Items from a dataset
>>>>

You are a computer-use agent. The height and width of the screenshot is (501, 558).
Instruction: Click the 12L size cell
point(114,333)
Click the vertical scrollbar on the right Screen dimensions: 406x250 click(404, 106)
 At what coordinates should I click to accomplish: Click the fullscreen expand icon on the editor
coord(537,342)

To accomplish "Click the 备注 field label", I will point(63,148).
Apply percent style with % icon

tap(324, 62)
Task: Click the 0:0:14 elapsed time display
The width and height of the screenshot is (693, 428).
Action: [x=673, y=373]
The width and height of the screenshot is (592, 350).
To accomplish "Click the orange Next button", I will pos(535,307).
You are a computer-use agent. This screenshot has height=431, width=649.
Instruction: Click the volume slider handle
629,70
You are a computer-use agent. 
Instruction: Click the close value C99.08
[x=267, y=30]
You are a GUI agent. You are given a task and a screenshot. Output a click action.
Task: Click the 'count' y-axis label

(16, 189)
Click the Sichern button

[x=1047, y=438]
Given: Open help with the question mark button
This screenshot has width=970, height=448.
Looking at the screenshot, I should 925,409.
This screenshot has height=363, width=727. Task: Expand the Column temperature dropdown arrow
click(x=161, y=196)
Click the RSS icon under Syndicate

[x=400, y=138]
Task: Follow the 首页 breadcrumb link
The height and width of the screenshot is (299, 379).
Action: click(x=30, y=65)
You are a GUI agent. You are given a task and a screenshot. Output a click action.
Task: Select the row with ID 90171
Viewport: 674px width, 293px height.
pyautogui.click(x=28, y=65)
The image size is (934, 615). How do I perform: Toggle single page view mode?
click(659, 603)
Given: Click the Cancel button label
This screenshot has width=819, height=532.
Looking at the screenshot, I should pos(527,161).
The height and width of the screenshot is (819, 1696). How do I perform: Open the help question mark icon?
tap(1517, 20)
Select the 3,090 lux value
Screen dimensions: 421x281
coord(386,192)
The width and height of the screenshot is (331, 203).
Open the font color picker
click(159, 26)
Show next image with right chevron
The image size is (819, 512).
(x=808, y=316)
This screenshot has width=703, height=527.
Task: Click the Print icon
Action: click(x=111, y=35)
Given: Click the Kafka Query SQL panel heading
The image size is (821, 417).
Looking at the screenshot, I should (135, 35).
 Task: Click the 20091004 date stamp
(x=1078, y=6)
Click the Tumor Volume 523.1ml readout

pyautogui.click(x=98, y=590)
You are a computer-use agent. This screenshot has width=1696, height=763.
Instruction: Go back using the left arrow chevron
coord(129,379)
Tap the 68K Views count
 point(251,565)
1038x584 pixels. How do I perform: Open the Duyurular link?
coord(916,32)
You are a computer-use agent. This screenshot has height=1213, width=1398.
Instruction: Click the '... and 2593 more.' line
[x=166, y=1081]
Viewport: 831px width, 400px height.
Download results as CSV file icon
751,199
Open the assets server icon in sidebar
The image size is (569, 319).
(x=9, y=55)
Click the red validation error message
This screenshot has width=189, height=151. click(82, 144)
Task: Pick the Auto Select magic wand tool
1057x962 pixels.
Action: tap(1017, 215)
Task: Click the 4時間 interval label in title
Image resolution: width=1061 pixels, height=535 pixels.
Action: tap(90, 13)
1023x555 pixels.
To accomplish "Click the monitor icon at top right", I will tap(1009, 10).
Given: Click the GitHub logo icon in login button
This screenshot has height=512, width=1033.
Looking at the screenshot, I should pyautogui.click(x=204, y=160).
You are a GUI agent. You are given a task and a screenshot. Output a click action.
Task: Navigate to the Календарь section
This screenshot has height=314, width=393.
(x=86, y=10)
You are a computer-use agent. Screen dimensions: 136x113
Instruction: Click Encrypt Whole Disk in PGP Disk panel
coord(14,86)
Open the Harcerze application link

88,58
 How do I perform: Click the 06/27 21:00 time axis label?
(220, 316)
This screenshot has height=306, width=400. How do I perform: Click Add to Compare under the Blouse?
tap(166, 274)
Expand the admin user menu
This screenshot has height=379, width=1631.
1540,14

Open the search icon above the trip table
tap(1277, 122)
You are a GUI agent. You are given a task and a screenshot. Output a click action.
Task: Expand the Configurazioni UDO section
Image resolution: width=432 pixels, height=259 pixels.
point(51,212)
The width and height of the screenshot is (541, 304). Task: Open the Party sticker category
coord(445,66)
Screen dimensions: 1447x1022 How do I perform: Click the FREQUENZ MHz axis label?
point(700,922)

<<<<

What to work on
Search the entries for the word "right" and copy every line that has it.

Completed task
Click the vertical scrollbar on the right Screen dimensions: 406x250 click(404, 106)
Show next image with right chevron
To accomplish "Click the monitor icon at top right", I will tap(1009, 10).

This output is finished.